AHMEDABAD: India look to spin out England in the fourth Test on a similar pitch to the one that hosted last week’s two-day match, vice-captain Ajinkya Rahane said on Tuesday.
The hosts demolished England in one of the shortest Tests in history to lead the four-match series 2-1 at the Narendra Modi Stadium — the world’s biggest cricket venue — in Ahmedabad.
Both the teams return to the same venue for the final Test after days of intense scrutiny and criticism of the spin-friendly track.
“Wicket will be similar to the third Test match and also the second Test in Chennai. Spinning track,” Rahane told reporters ahead of the Test starting on Thursday.
Spinners ruled the competition as England were skittled out for 112 and 81 in a day-night game that lasted just 842 balls — the shortest Test since 1935.
Former England players demanded answers from the International Cricket Council, accusing it of letting the wealthy and powerful Indian board get away with providing poor pitches.
Rahane said the pitch talk has not affected the Indian players, saying they never complain about seaming tracks on overseas tours.
“Talk happening outside is not at all affecting Indian team,” said Rahane.
“We are concentrating on what we have to do. When we tour we never complain about pitch.”

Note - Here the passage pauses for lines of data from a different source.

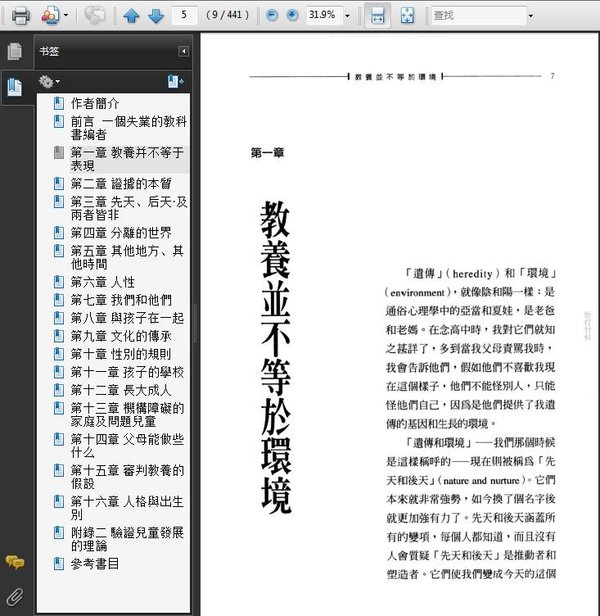Toggle fit-width scrolling mode button

coord(377,15)

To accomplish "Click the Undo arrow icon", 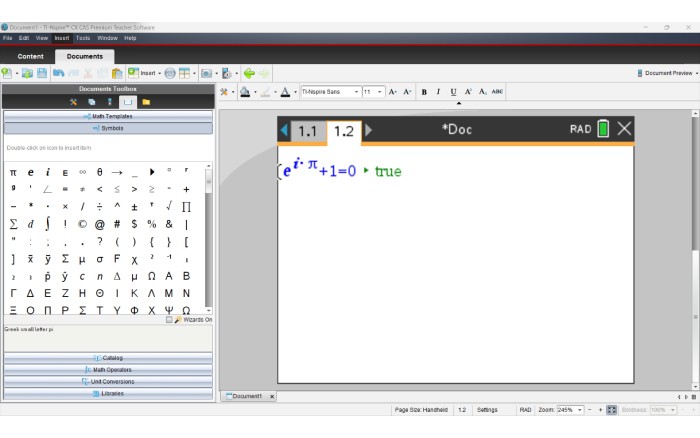I will click(59, 73).
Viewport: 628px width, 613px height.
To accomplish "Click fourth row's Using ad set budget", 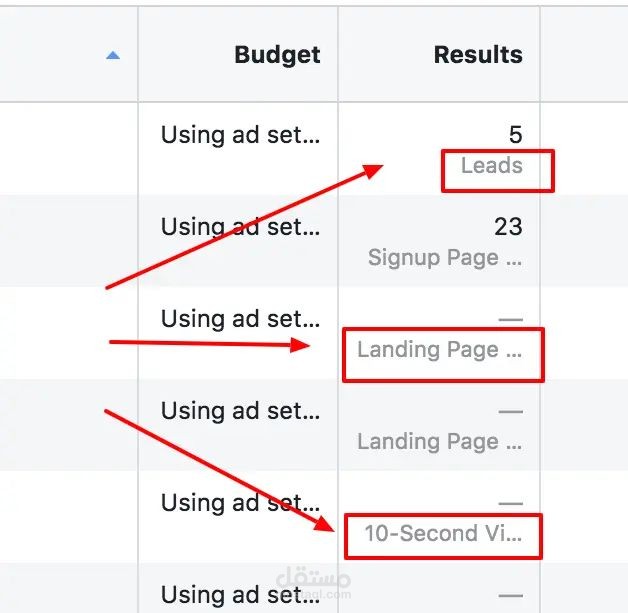I will click(240, 411).
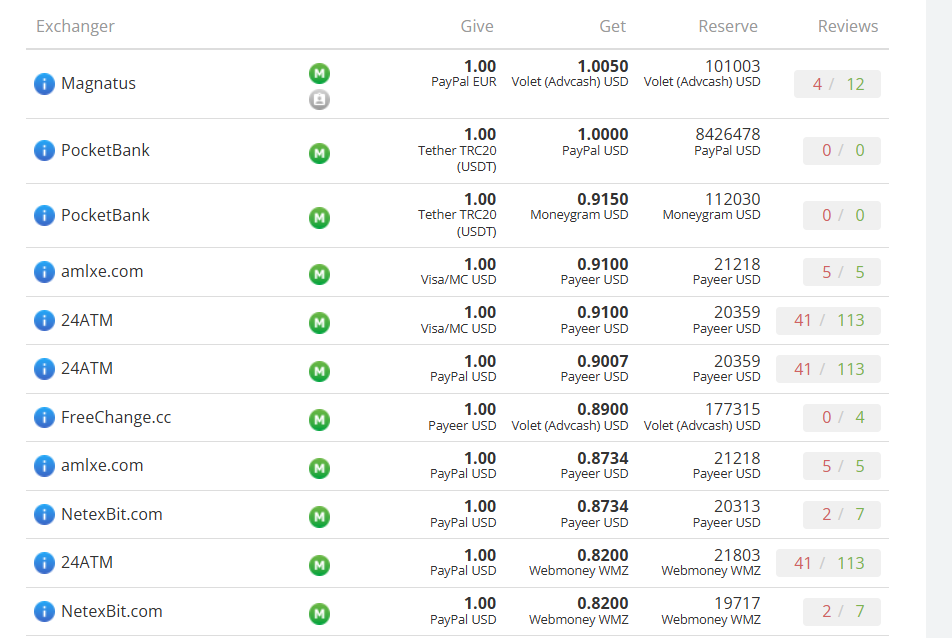Click info icon for 24ATM Webmoney WMZ offer
Image resolution: width=952 pixels, height=638 pixels.
[44, 563]
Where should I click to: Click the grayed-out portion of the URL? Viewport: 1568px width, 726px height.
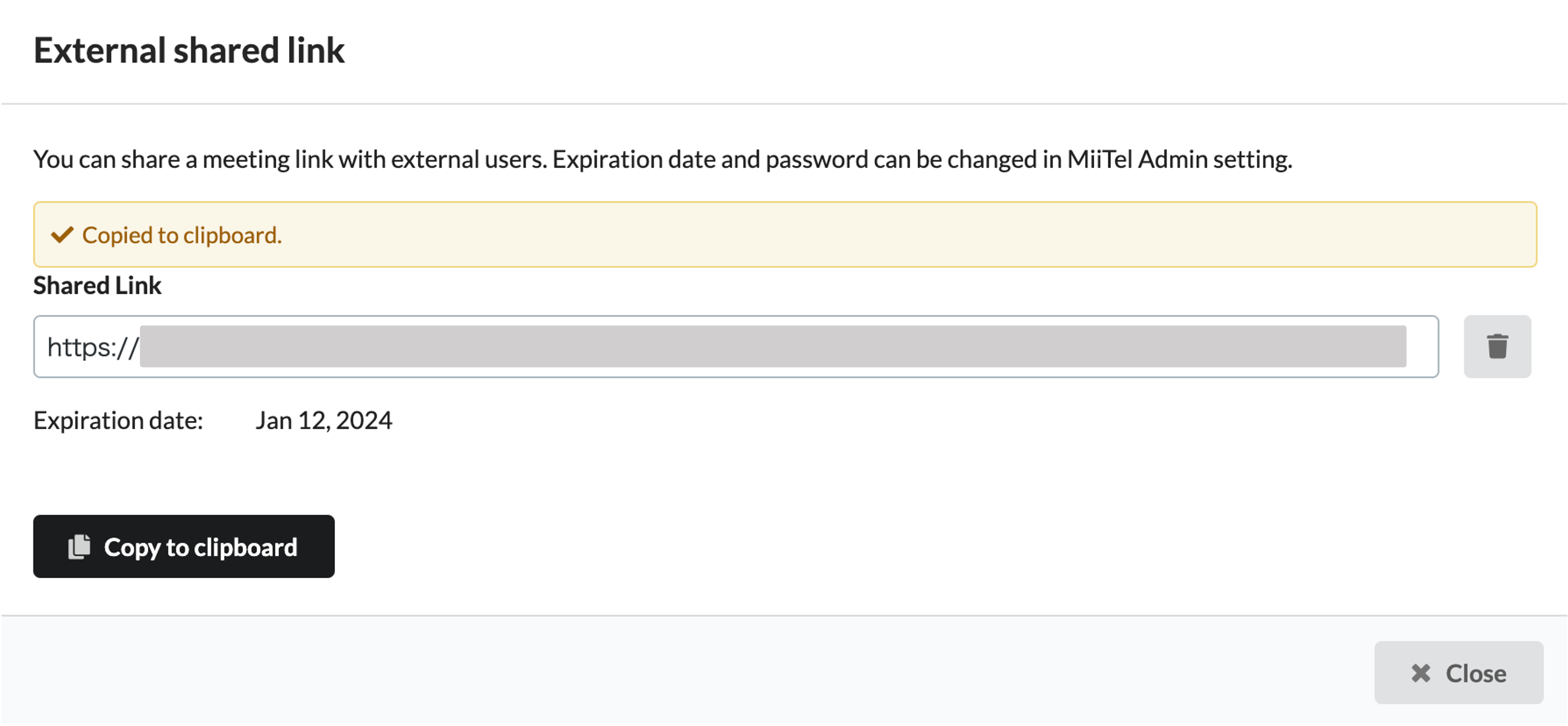773,347
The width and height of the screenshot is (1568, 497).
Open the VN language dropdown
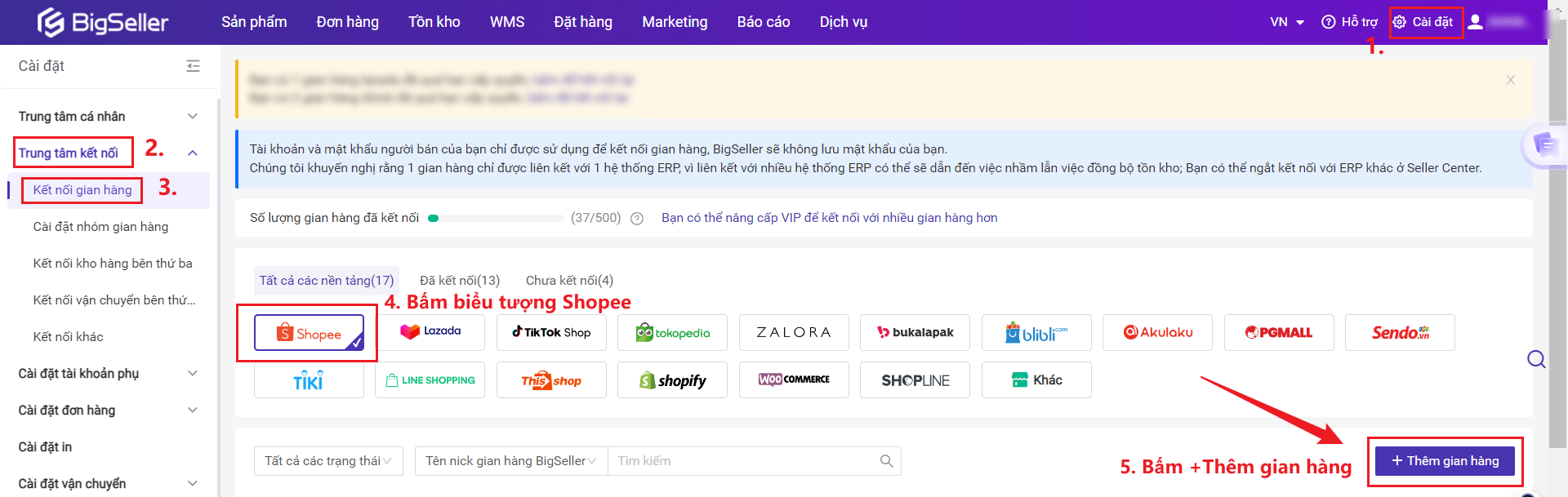click(1286, 22)
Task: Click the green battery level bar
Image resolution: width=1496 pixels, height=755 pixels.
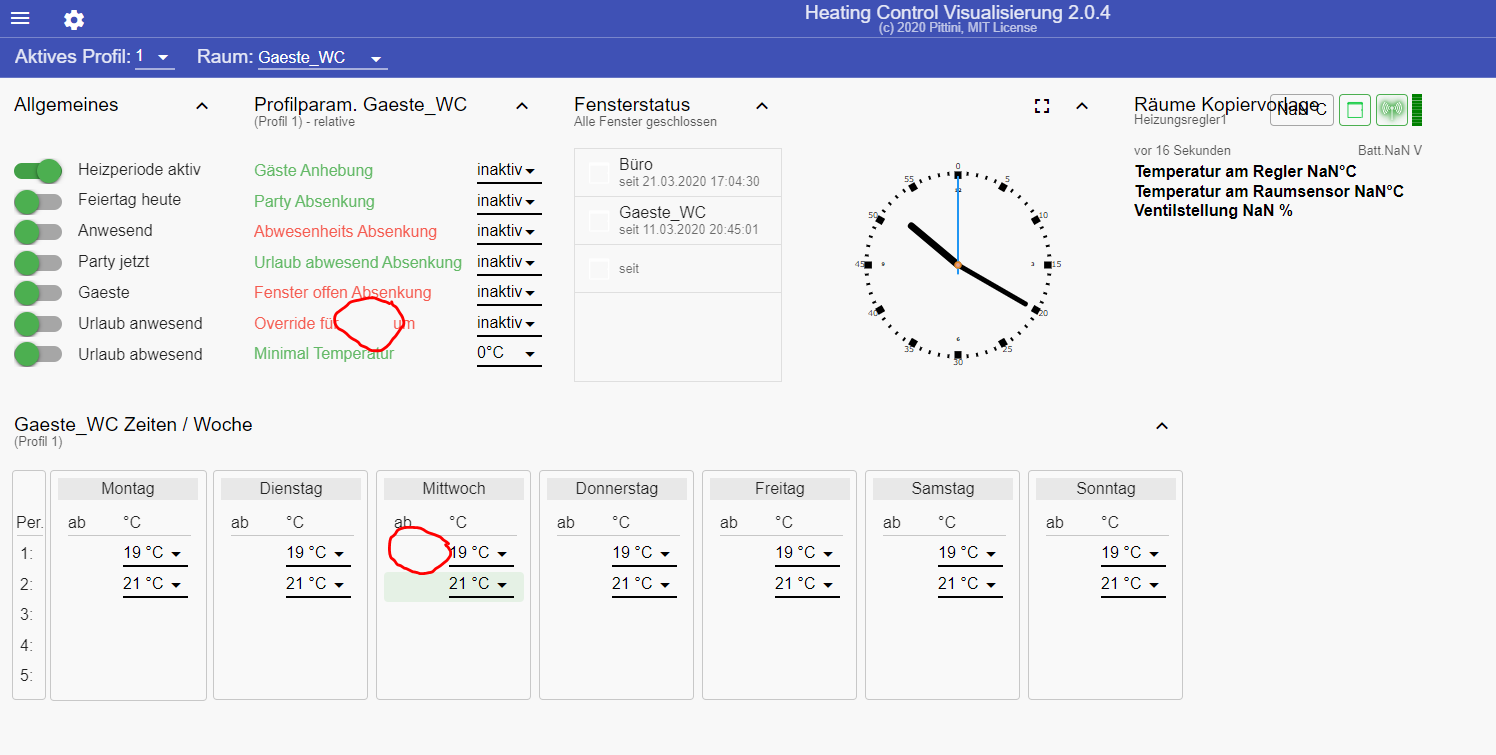Action: point(1417,110)
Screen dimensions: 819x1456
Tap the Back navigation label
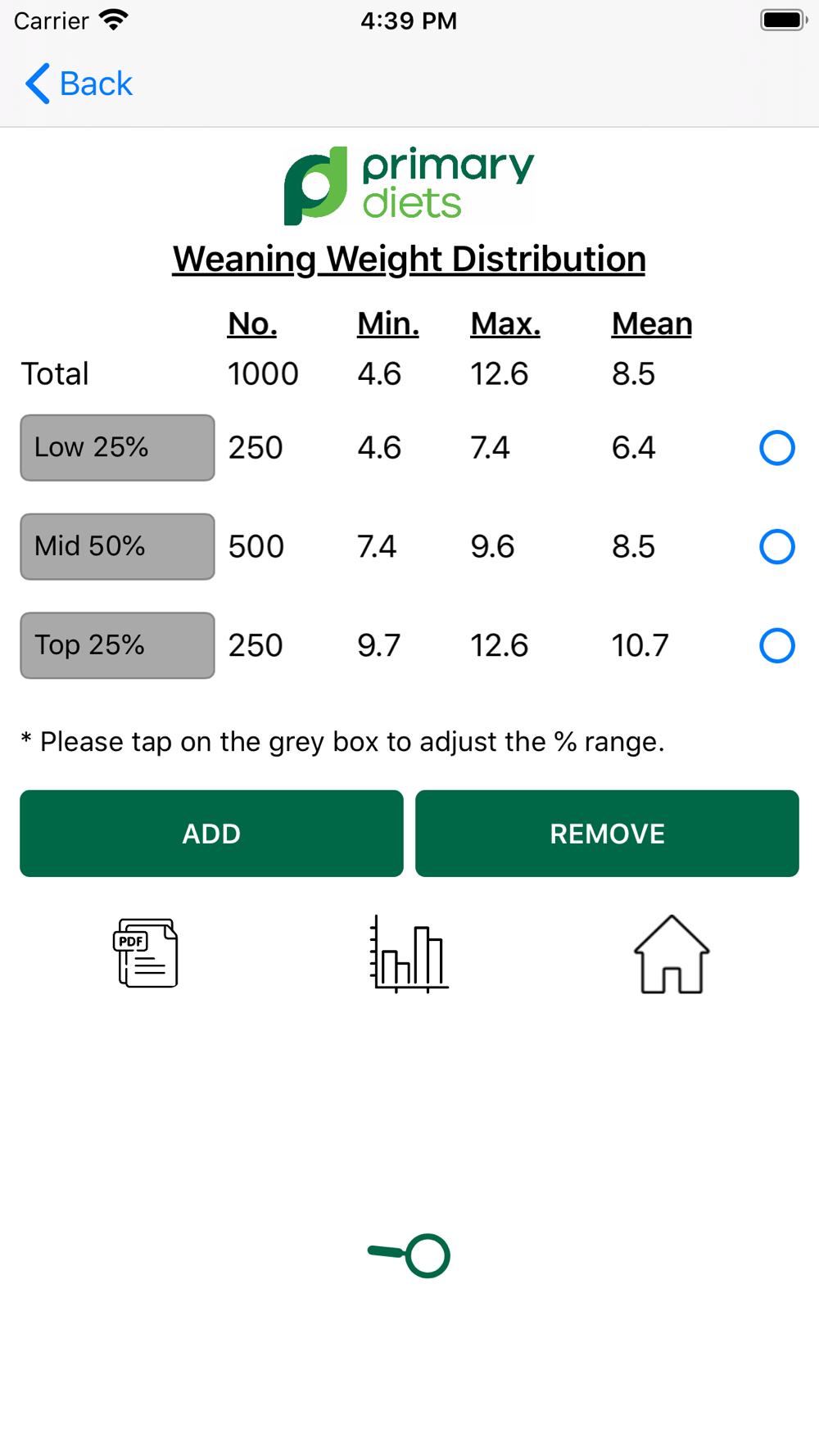[96, 84]
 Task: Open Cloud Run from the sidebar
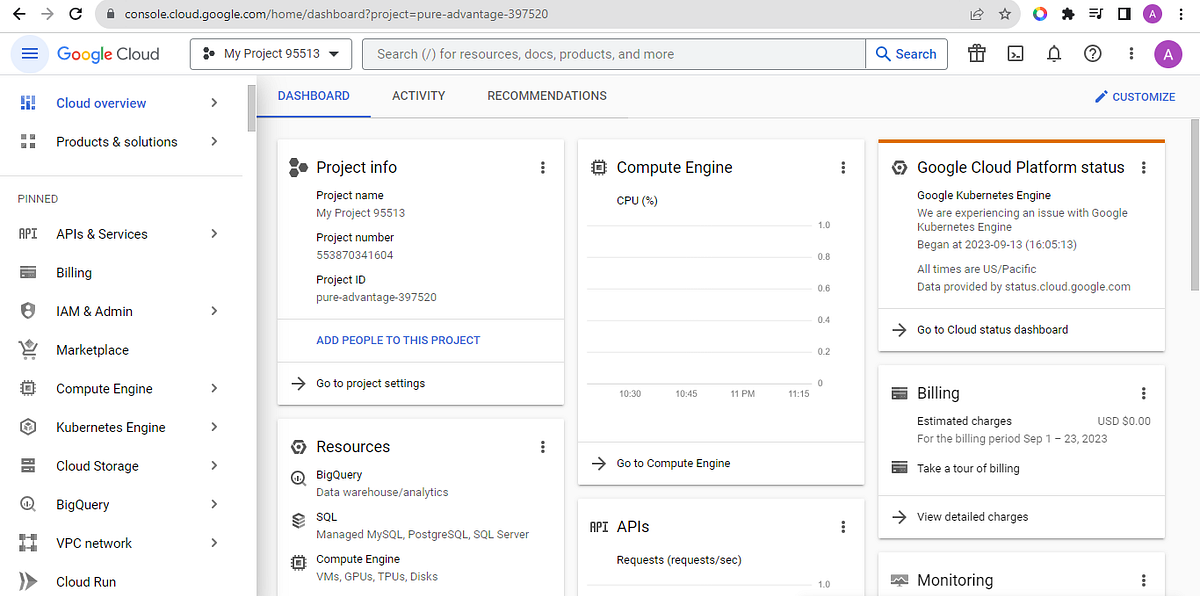click(x=87, y=581)
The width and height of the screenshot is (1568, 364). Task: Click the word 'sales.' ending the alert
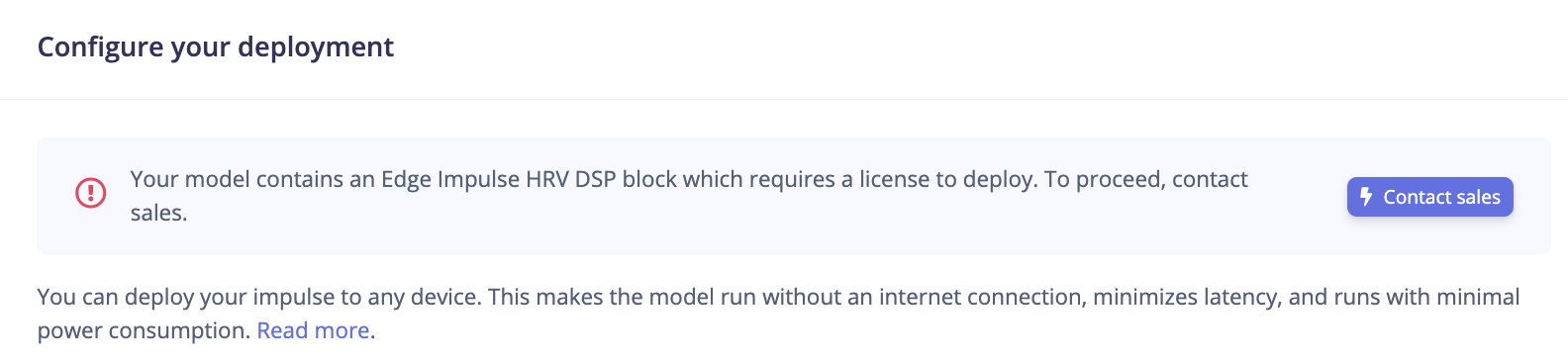[x=158, y=213]
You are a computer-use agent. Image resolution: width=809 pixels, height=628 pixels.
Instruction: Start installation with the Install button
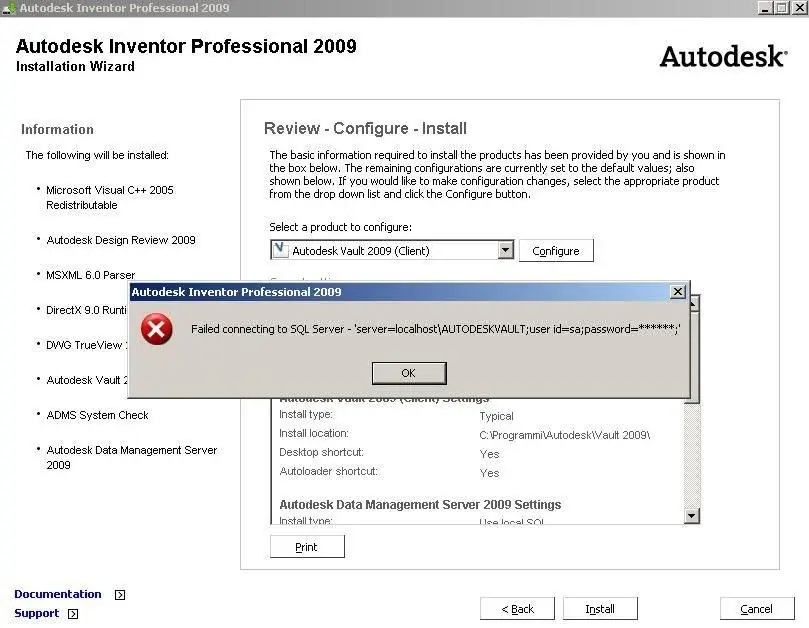coord(600,609)
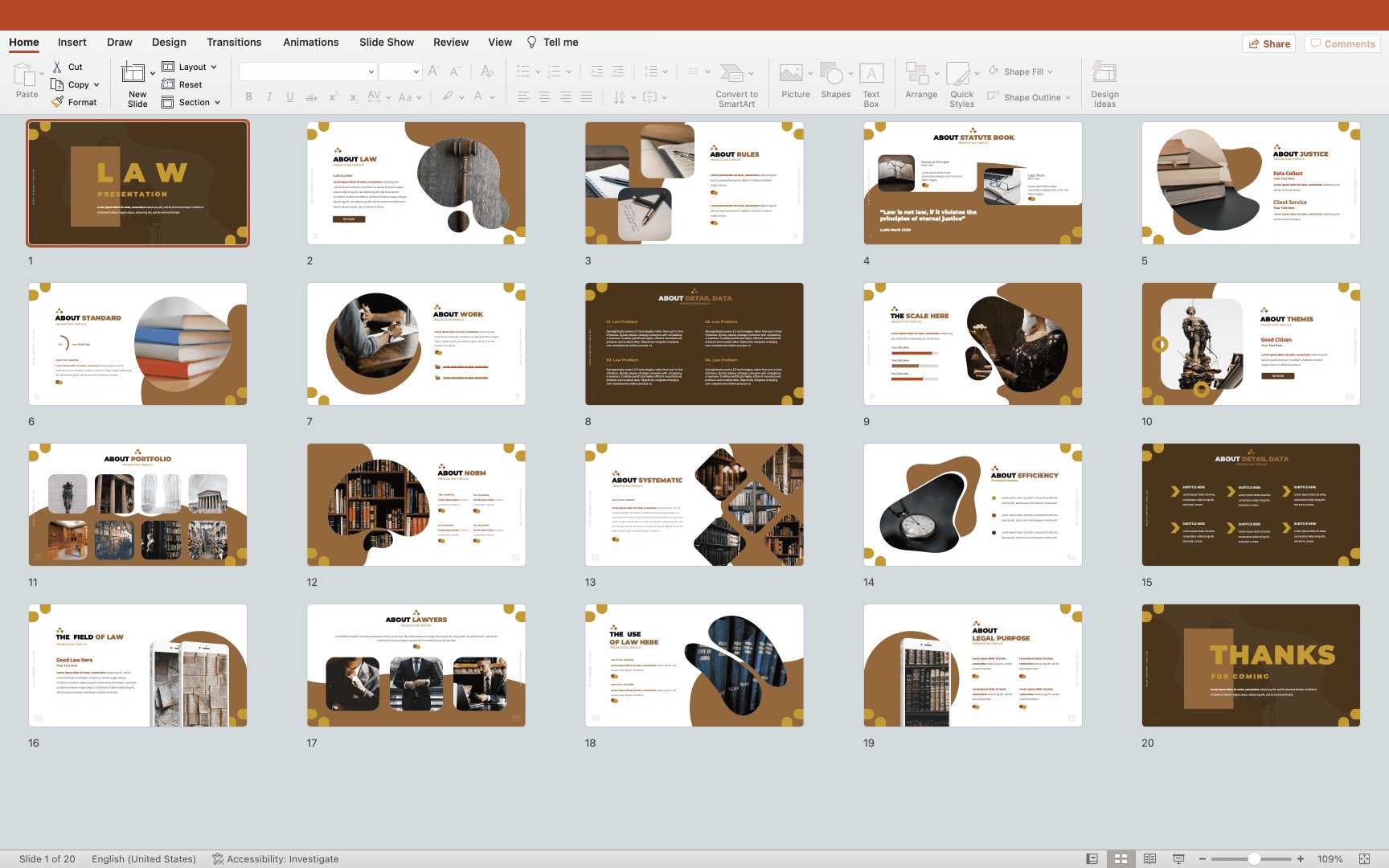Open the Comments pane button
1389x868 pixels.
pos(1342,43)
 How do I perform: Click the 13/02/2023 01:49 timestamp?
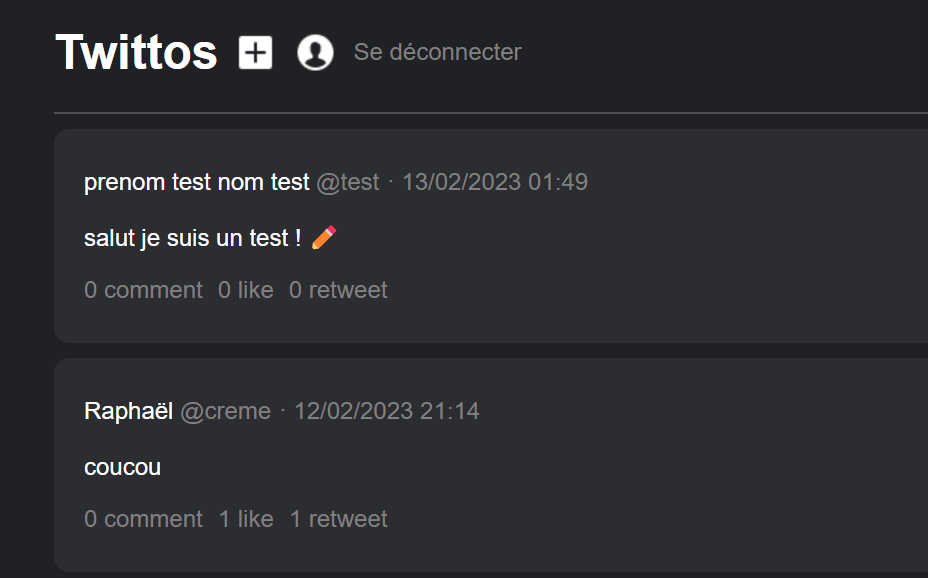point(495,182)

It was England’s second successive loss as they bowed out of contention for the World Test Championship final race, but Rahane said India would not be complacent.
“We respect England… They are a very good team, balanced team,” he said.
“We are not taking them lightly. It’s another Test match and we want to go out there and give our best. Equally England would want to give their best and look to win.”
India need a win or a draw to book a clash with New Zealand in the inaugural World Test Championship final and Rahane said they will go for an outright victory.
England opener Zak Crawley said the tour has been a “great learning curve” for up and coming players looking to make a mark.
“It’s a great learning curve, not just the on-field stuff but the off-field stuff,” said the Kent batsman, who stood out with his 53 in England’s first innings of the third Test.
“I’m fortunate I don’t have social media but I’ve heard from a few of the lads who do that quite a bit was said about that game,” he added.
“That’s one of the biggest differences to county cricket, dealing with exterior pressure people put on you and that you put on yourself because you want to do well.”
The 23-year-old Crawley said a good first innings total can make England bounce back on what he also believes would be a “similar pitch” from the previous match.
“There’s definitely a way back, we’ve already won one and we’re only one game down,” said Crawley, who smashed 267 in his maiden Test century against Pakistan last year.
“We had a great Test in the first. It’s going to require a good first-innings lead and that needs us to bat really well.”